▶ _Task objective_
Filter the records, keeping every line that has the string "agent".

===============

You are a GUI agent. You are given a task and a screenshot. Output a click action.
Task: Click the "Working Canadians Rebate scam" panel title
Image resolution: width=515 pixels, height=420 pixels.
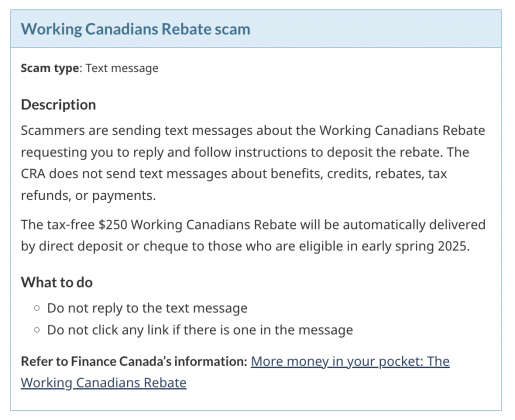136,29
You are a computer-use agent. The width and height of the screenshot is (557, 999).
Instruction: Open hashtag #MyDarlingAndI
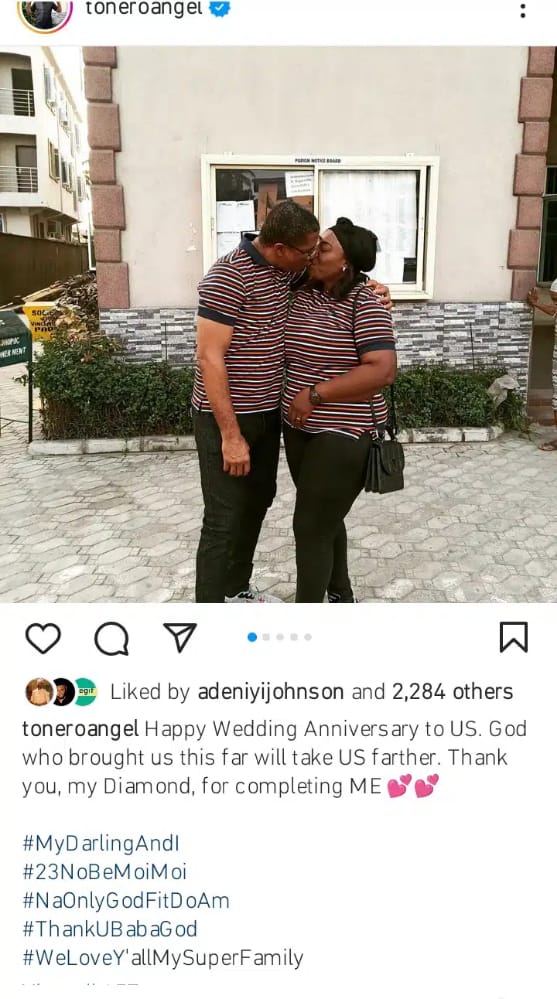pos(101,844)
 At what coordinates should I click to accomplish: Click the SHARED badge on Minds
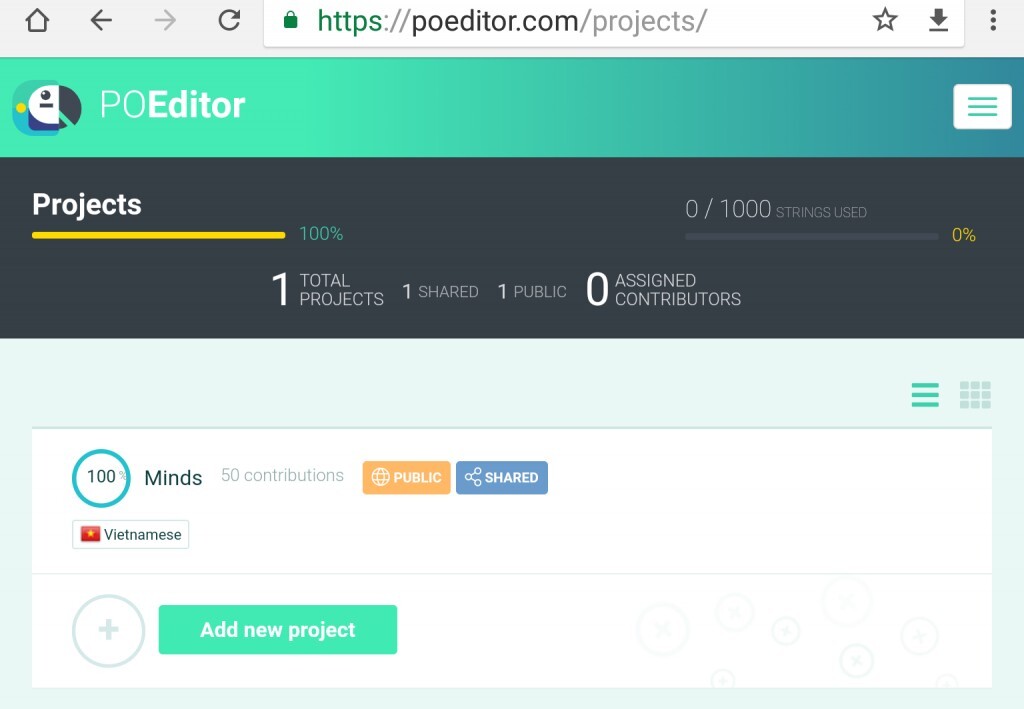click(502, 478)
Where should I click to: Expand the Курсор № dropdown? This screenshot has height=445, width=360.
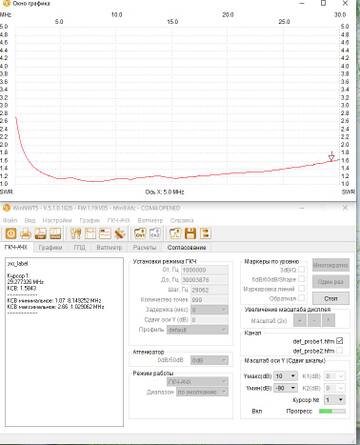[x=334, y=400]
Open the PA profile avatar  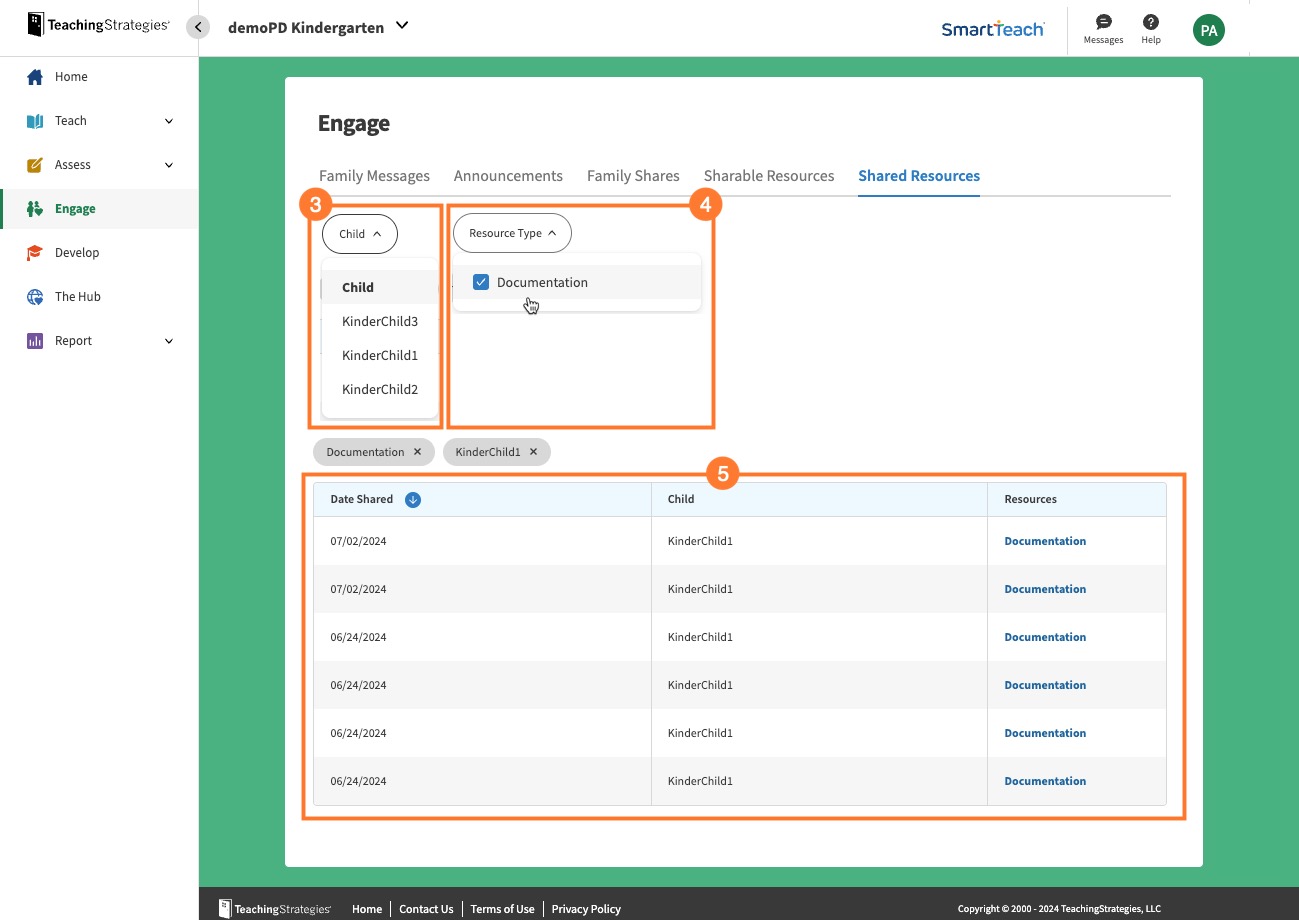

===============

▶ _Result_
You are a GUI agent. You are given a task and a screenshot. Output a click action.
You are a computer-use agent. The width and height of the screenshot is (557, 999).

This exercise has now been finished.